A empresa afirmou que o site foi sobrecarregado tanto por fãs quanto por ataques de bots, que se passavam por consumidores para adquirir ingressos e revendê-los em sites secundários. A confusão levou a audiências no Congresso e projetos de lei nos estados para proteger melhor os consumidores.

Dahlquist afirmou que as práticas anticompetitivas da Live Nation incluem o uso de contratos de longo prazo, de cinco a sete anos, para impedir que locais escolham concorrentes e bloquear locais de usar múltiplos vendedores de ingressos.

As disputas da Ticketmaster com artistas e fãs remontam a três décadas.

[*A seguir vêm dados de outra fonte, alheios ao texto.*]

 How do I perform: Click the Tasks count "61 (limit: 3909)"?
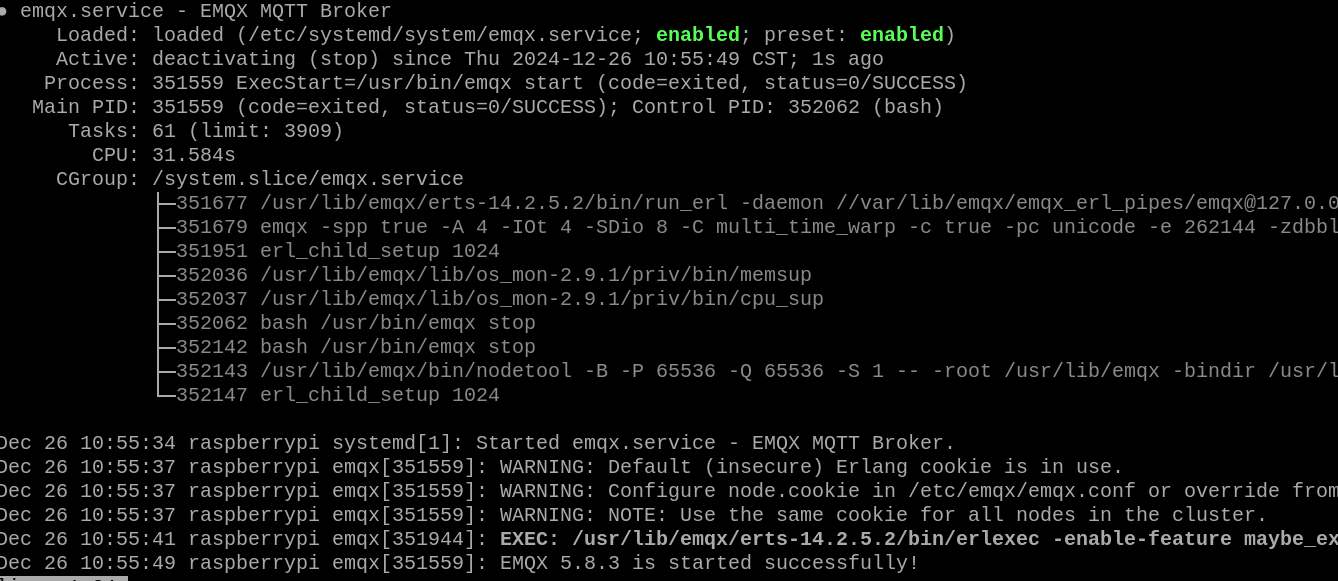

Pearl Jam atacou a empresa em 1994, anos antes da fusão com a Live Nation, embora o Departamento de Justiça tenha decidido não mover uma ação.

A Live Nation mantém que artistas e equipes definem os preços e decidem como os ingressos são vendidos.

Marriott afirmou que a Live Nation é a maior apoiadora de artistas musicais, permitindo que 159 milhões de pessoas em 2025 vejam 11.000 artistas em 55.000 concertos.

Ele disse que o governo exagerou quanto ao quanto as empresas ganham, incluindo ao afirmar que a Ticketmaster fica com 7 dólares por ingresso, quando na verdade recebe 5 dólares e lucra menos de 2 dólares após despesas.

A Live Nation e a Ticketmaster, afirmou, “têm como objetivo levar alegria à vida das pessoas.”